→ 练习目标:
根据节选回答下面三个问题:
(a)相市乡在衡南县有什么特别之处?
(b)洛夫原名叫什么?
(c)洛夫几岁开始创作新诗?

*** 文章节选 ***

清风明月照吾乡
栏目:旅途
作者:刘克邦  来源:中国艺术报

  在刚刚过去的2020年,我们去了一趟衡南县唯一的乡——相市乡。到了相市,不可不去“诗魔”洛夫的故居。

  洛夫原名莫运端,因酷爱俄国文学,崇拜苏联名人莫洛托夫,遂改名为洛夫。他出生此地,读书、从军、任教,漂泊海外,历经坎坷,与文学结下了不解之缘。他15岁在报纸上发表散文,18岁开始创作新诗,写诗、译诗、教诗、编诗50余年,出版诗集30多部,是台湾现代诗坛最杰出、最有震撼力的诗人,也是中国诗坛超现实主义的代表人物。由于其诗歌独树一帜,近乎魔幻,被文学界誉为“诗魔” 。

*** 材料展示 ***

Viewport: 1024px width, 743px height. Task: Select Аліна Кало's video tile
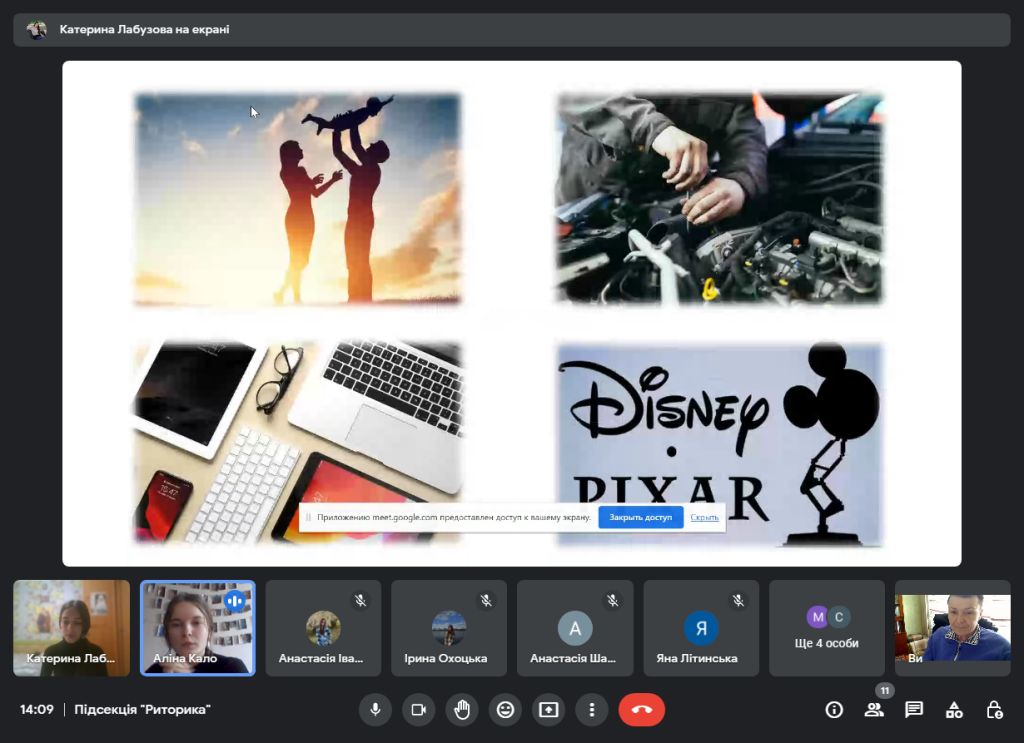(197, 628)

***
*** 材料展示 ***

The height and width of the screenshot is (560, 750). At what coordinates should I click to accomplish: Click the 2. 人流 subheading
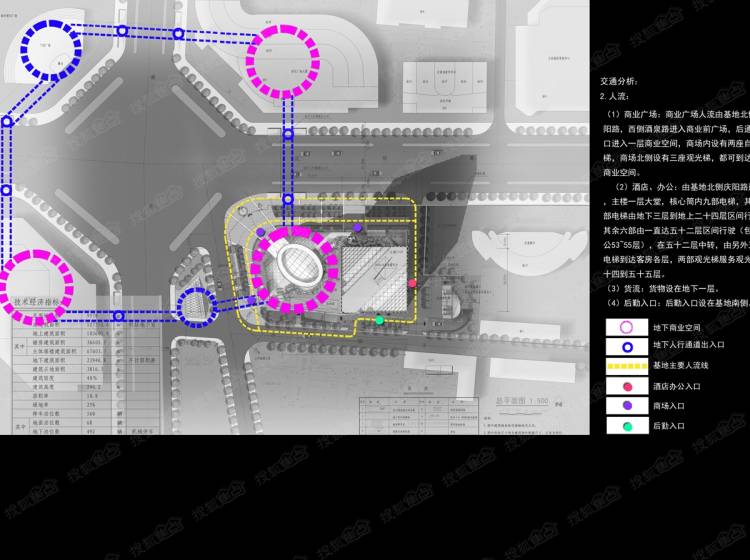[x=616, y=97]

***

→ 参考答案:
(a)它是衡南县唯一的乡。
(b)莫运端。
(c)18岁。